I marked this with the Next label which means: "look at it for the next release, but do not block if there are critical bug fixes that should get out asap". However, your use cases are probably important for me to address, so I'll push this up in my queue.

I likely will not get to it until next week though given some vacation and travel this week, but happy to entertain a pull request in the meantime. Give a holler if someone picks it up though, so that I do not duplicate efforts. Some pointers, or at least what I was thinking of doing:

It basically means converting build/jslib/parse.js to not use uglifyjs anymore and just use esprima instead. There are some unit tests that can be run by typing the following in the build/tests directory:

./alln.sh

It assumes though that requirejs and requriejs/text are checked out as siblings to the r.js directory. If you wanted to just get a first pass done without needing to check out all those files, then comment out the 'tests/builds' line in build/tests/all.js and then just run the tests via node ../../r.js all.js

That test may still assume you need to build r.js to run the tests, do that by running this in the top level of this repo:

node dist.js

For the esprima work in parse.js, I was thinking of just using the tokenizing stream as done in the hm plugin instead of going with the AST in the hopes that it applied less contextual knowledge about JS and therefore may allow more stuff to be parsed. However, that may just be silly thinking on my part, and it may lead to wordier code.

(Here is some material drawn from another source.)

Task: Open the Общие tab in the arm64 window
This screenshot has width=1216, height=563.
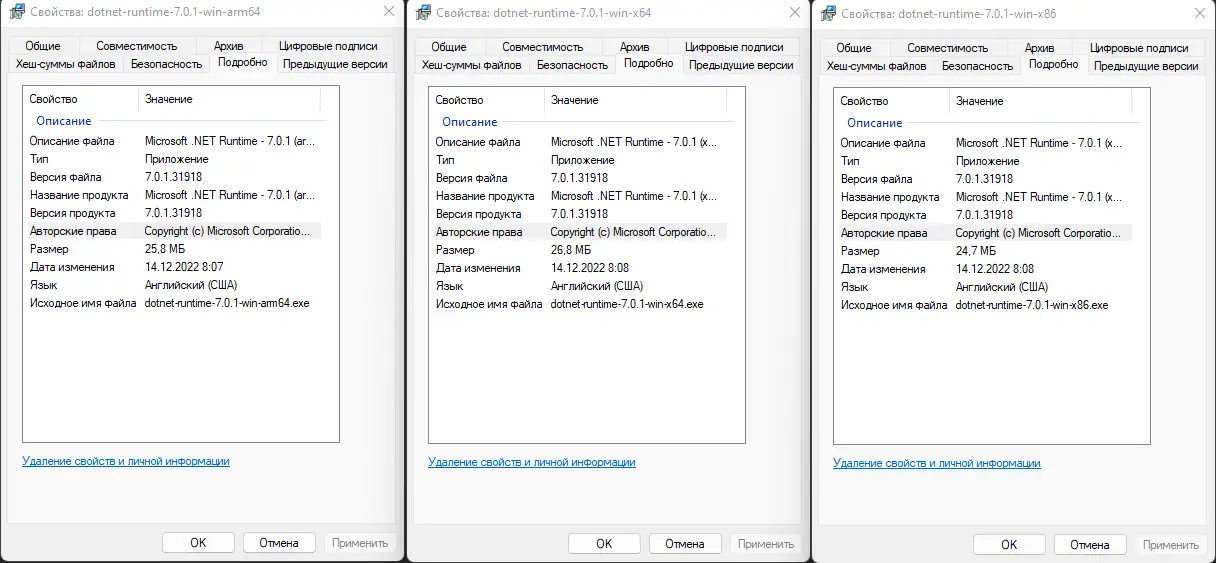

It also may mean finding the right branch of esprima for this to work, which means grabbing that esprima.js and wrapping it in a define call as specifically done in this repo.

Or wait until next week. :)

@jrburke
Member
jrburke commented Jul 23, 2012

I did a pass at this, the r.js snapshot is available in this poorly named branch:

https://raw.github.com/jrburke/r.js/bug27-parse18/dist/r.js

This version uses esprima for all parse operations, except of course optimize: 'uglify', so do not optimize code with uglify, need a JS 1.8-aware minifier for that (not sure if there is one).

Unfortunately, I do not think it will work as-is with JS 1.8 syntax since esprima is still working on supporting destructuring:

http://code.google.com/p/esprima/issues/detail?id=241

But I think I was able to work around that issue by using onBuildRead and onBuildWrite processors in the build config for the build. Example:

https://github.com/jrburke/r.js/blob/bug27-parse18/build/tests/lib/js18/build.js

The regexps used there may not be complete/robust, so I appreciate any code samples that fail so I can update the regexps while we wait on the esprima issue for destructuring is resolved.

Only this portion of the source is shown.